Tokenization and Secure Hashing – In situations where it’s necessary to maintain context without showing actual user data, tokenization and hashing can be useful. With this feature, one can still see what the data should look like or where it should be, but will not see the actual data itself as the values are encrypted (using either format-preserving encryption or hashing) to ensure the security of the data. With this feature, tokens are key-based and can be configured as either reversible or non-reversible, based on the preference of the DLP API user.

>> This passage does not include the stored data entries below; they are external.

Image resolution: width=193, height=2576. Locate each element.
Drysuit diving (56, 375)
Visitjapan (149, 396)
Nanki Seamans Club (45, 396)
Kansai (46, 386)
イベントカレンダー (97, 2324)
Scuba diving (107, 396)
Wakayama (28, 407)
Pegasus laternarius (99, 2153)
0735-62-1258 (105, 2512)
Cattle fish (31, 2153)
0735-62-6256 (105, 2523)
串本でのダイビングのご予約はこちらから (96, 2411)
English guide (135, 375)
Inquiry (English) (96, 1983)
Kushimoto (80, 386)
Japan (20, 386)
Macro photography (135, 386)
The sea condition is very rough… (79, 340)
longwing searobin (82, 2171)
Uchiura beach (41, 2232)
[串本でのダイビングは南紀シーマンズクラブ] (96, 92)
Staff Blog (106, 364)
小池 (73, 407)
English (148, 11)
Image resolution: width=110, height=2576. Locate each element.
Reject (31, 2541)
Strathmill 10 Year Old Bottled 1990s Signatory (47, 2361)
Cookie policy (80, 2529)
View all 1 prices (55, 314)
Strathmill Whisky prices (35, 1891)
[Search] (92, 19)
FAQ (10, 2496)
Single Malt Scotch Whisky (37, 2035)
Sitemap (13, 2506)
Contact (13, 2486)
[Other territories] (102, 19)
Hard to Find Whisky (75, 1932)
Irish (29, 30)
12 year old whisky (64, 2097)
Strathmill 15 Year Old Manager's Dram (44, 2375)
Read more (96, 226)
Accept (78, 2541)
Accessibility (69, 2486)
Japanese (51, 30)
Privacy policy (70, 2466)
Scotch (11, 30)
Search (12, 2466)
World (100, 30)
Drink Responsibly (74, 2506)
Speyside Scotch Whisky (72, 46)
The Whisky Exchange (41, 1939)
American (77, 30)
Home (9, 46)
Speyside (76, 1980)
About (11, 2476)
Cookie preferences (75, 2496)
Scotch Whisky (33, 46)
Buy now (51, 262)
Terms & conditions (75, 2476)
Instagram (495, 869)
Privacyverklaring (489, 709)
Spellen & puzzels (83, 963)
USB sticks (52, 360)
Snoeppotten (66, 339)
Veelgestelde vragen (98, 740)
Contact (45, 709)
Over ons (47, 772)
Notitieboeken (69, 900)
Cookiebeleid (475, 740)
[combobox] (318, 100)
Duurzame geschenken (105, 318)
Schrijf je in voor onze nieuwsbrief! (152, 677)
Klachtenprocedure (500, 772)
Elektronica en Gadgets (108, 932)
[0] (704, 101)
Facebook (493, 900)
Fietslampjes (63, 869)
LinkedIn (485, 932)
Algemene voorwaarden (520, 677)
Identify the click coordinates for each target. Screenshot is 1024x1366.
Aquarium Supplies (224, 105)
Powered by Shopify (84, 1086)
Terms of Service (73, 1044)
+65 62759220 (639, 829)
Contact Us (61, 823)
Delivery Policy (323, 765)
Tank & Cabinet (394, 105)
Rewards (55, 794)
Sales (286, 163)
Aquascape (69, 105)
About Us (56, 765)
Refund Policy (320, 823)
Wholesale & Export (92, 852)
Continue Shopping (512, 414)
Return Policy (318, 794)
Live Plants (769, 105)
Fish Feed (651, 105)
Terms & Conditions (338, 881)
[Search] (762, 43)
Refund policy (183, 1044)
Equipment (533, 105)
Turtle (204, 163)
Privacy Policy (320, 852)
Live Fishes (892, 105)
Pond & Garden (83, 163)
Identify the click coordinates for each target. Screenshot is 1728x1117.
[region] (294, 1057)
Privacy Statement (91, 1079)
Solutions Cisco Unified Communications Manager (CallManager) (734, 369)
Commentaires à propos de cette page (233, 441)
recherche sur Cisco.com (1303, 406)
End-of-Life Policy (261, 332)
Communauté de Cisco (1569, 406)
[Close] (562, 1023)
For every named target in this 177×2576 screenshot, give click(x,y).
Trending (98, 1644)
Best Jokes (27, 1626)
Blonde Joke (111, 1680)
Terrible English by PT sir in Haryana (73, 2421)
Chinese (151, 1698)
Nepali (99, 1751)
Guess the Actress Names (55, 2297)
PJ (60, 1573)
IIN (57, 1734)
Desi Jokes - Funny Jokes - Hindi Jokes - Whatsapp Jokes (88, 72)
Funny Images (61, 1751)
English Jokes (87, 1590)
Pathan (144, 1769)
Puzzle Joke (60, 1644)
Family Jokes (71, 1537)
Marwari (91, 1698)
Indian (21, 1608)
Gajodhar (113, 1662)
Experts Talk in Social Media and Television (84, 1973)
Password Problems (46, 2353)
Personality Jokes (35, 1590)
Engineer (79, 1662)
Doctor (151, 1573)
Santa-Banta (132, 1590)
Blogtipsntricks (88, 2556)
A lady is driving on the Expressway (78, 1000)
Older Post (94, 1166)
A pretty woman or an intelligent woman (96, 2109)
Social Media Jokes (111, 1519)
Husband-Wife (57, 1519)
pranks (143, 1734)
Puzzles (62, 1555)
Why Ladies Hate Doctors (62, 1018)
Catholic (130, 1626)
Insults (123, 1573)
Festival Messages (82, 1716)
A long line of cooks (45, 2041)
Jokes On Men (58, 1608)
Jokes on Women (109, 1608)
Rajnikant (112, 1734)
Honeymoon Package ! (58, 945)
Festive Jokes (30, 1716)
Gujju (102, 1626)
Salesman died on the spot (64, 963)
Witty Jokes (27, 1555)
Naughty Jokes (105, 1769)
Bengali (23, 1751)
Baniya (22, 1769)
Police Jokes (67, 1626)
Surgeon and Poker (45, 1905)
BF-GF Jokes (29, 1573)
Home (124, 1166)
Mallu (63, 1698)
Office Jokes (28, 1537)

Dynamic Data Masking – When it comes to masking sensitive data in real time, while also maintaining the original data, dynamic data masking can be useful. This sort of data masking makes sense for live chat or streaming scenarios, where users may be asked to provide personal details so that a customer service representative can access their accounts. Organizations can configure who can see what data, depending on their specific needs.

Google’s Data Loss Prevention API also includes several other methods for securing user data, including bucketing, K-anonymity, and L-diversity, with a full list of data protection techniques being available on the “Documentation” section of the Data Loss Prevention API’s website.

With more and more services moving to the cloud, it’s becoming more important than ever for organizations to maintain the security of user and customer data, especially when it comes to personally identifiable information and other sensitive data like credit card and social security numbers. With a service like Google’s Data Loss Prevention API, organizations can rest a bit easier knowing that sensitive data can be obscured or even hidden altogether, which is something that can be invaluable in today’s world.